--- EXERCISE REQUIREMENTS ---
Convert the portion of the items that opens with the line containing "This screenshot has height=879, width=1318." and runs through the end of the items into a JSON list of strings. Use one string per line, include both ends, and leave out blank lines and the pictures.
Begin RECORDS FOR THE EXERCISE
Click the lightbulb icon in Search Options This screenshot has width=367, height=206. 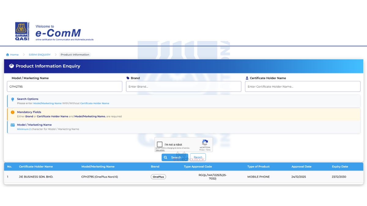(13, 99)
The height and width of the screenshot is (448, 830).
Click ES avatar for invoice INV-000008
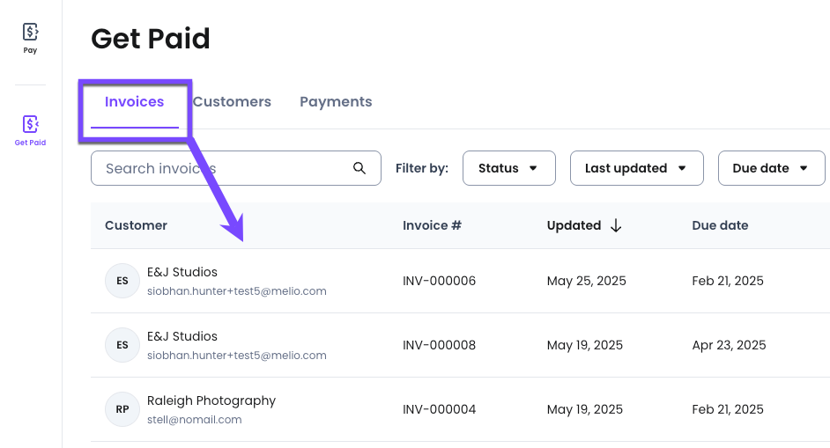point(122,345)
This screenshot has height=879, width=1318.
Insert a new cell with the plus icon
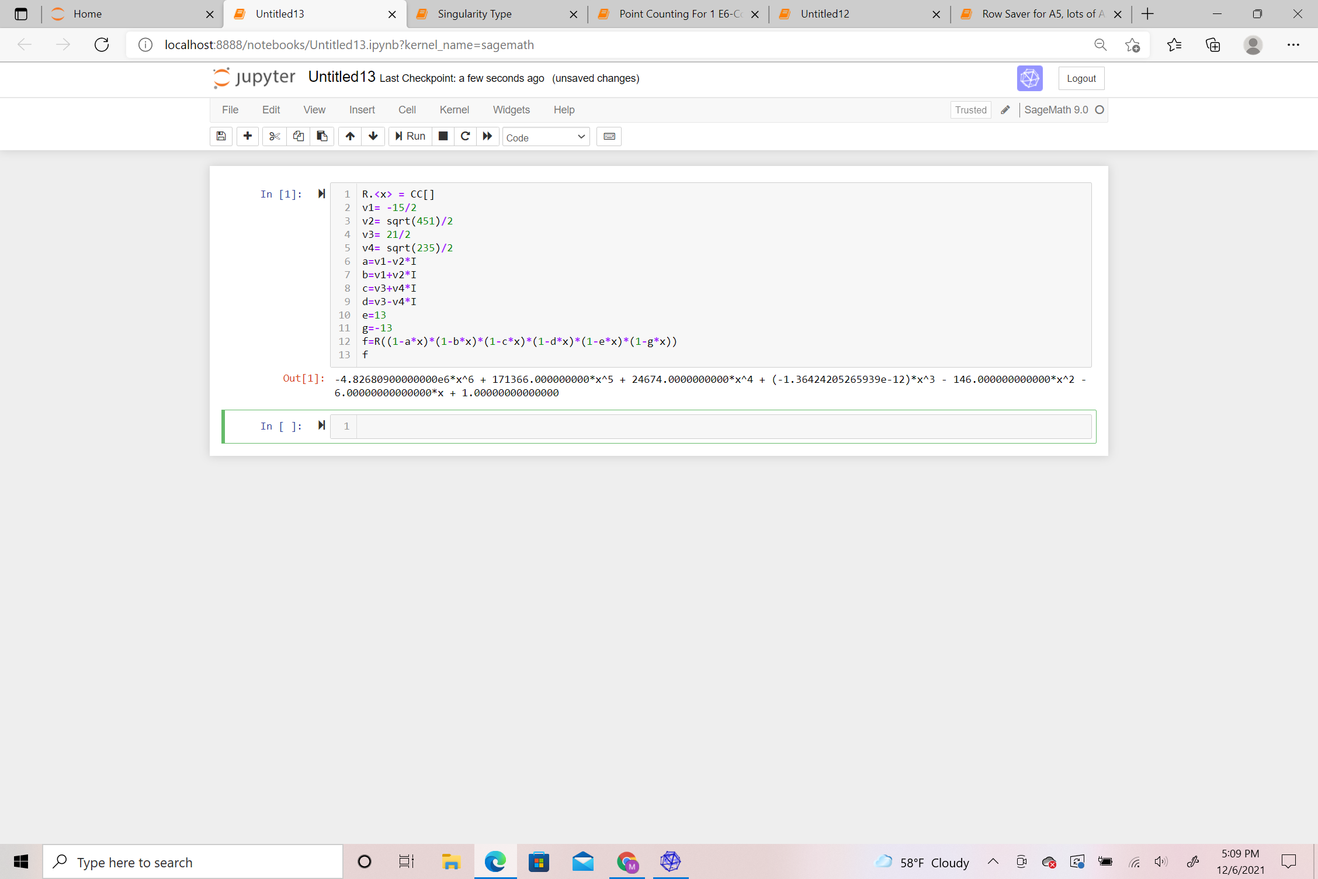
End RECORDS FOR THE EXERCISE
--- ANSWER TO THE EXERCISE ---
[
  "This screenshot has height=879, width=1318.",
  "Insert a new cell with the plus icon"
]